Moving to the moral side of things. It is correct that if you developed a code base that is useful academically, you should be credited for this. But from your description in the original post it seems you have been - you were author on a paper that came out of your Master's work and that you developed the code for. At that point really the code should have been made public, even if it wasn't. At that point, by publishing, you relinquish your rights to exclusive use of the code (again, morally, not legally, and in all matters moral, only in my view). In theory anyone in the world should be able to use and build on your published work without including you as an author in the derived work (although they should cite your original publication). This includes your former advisor, and their future students and employees.

What complicates this is that is the advisor appears to have kept the code for their exclusive use so they can benefit - there is no moral case that they should benefit from exclusivity while you don't. Secondly, from what I can make out from what you say, they now do wish to make the code public (is this being forced by a journal they now wish to publish in?).
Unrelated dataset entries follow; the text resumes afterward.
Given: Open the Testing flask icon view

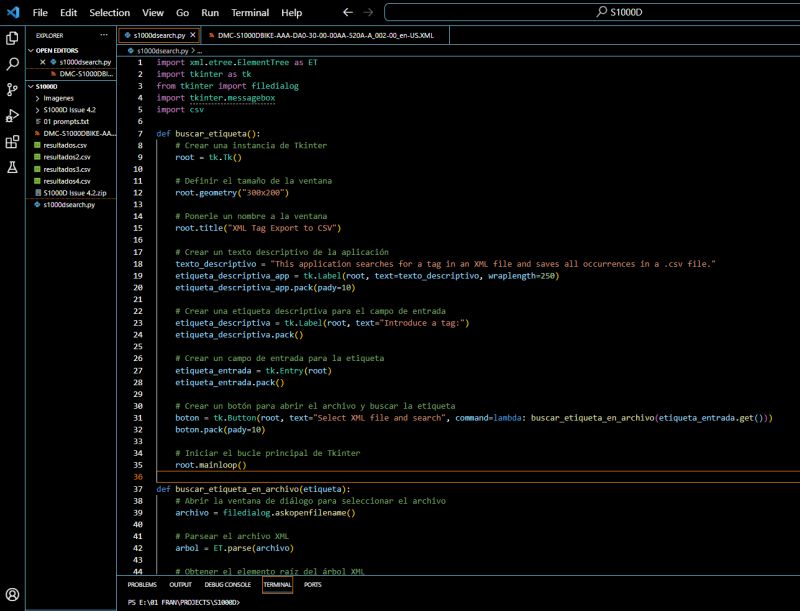Looking at the screenshot, I should click(x=13, y=168).
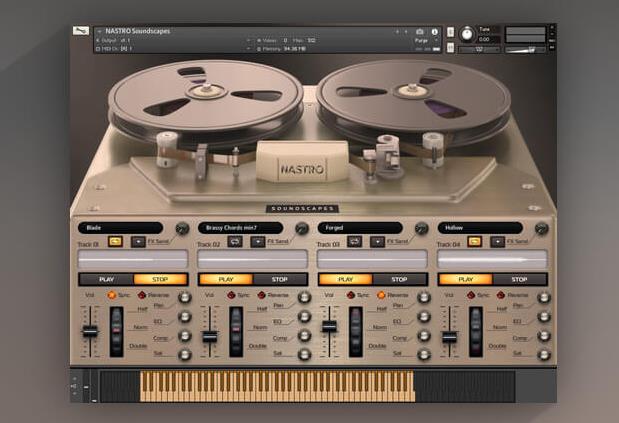Toggle Sync on Track 01
Image resolution: width=619 pixels, height=423 pixels.
[112, 296]

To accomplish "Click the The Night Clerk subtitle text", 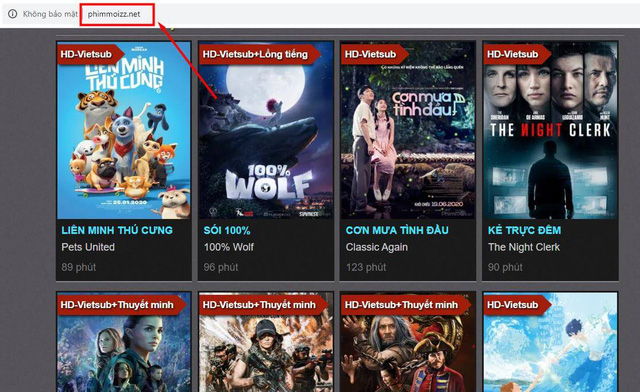I will pos(524,247).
If the code is made public in this second paper, but wasn't in the first, this will lead to that paper being cited if anyone reuses the code, and not you.

Given that the code was not made public with the first release, I think that ideal solution going forward would be for you to make the code public separately from the second paper with a license that identified you as the author and specifying that people wishing to use the code in academic work must cite your original paper. Your former advisor would then not include you as an author in their new paper, but would cite your original publication as the source of the code.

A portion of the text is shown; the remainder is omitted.